MISCELLANEA – Jean Michel Cantacuzène: “ Ex libris ”

BIBLOS 13 – p. 42

Ex libris

Jean Michel CANTACUZÈNE

Rezumat: . O carte “cu totul excepţională” – cum spune chiar autorul acestei prezentări – atrage atenţia prin conţinut, stil, anexe şi , mai ales, prin planşele şi hărţile pe care le conţine. (Balcani; istorie sec. XVII/XVIII; Imperiul Otoman; bibliofilie)

L’ÉTAT MILITAIRE DE L’EMPIRE OTTOMAN, SES PROGRÈS, SA DÉCADENCE par Mr. le Comte de Marsigli. Deux tomes en un volume in folio, bilingue italien/ français en 2 colonnes, prologue et tables; XVI p., première partie: 151 p., deuxième partie: 199 p., 2 cartes repliées en couleurs, 44 planches

gravées (I à XLIV) dont certaines repliées, 3 tables repliées, nombreuses vignettes, 4 frontispices en rouge et noir, (2 en italien, 2 en français), à La Haye, chez Pierre Gosse & Jean Neaulme, Pierre De Hondt et Adrien Moetjens; à Amsterdam chez Hermann Uytwerf et François Changuion, 1ère édition, 1732.

Il s’agit là d’un livre tout à fait exceptionnel, par sa conception et par son illustration, très rare a l’état complet, paru deux ans après la mort de son auteur.
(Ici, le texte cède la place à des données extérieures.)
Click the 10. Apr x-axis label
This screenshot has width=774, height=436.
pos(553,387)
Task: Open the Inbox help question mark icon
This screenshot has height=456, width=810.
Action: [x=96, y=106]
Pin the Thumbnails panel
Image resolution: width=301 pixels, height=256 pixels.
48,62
Du reste Luigi Ferdinando Marsigli, né à Bologne en 1658, s’est éteint dans sa ville natale le 30 novembre 1730, alors qu’il mettait la dernière main à l’illustration de cet ouvrage somptueux, pour lequel il venait de trouver les ”marques que chaque compagnie de Janissaires a sur le dôme de sa tente” et qui font l’objet des Planches XX, XXI, XXII.
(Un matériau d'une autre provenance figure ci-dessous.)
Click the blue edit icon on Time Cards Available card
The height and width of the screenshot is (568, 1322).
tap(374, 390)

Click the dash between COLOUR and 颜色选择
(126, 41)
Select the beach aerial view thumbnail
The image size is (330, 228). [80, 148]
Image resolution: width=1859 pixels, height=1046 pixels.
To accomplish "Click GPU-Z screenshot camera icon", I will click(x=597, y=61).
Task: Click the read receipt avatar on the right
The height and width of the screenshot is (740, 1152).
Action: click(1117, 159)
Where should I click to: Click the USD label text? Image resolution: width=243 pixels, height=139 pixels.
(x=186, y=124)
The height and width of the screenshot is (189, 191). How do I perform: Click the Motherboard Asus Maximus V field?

“La lecture des différentes Histoires de l’Empire

Ottoman fit une de mes occupations favorites dès ma plus tendre enfance. Toutes me dépeignoient les Turcs comme une Nation invincible & cette uniformité de sentiments sur leurs forces Militaires me fit naître l’envie d’en juger par moi-même”.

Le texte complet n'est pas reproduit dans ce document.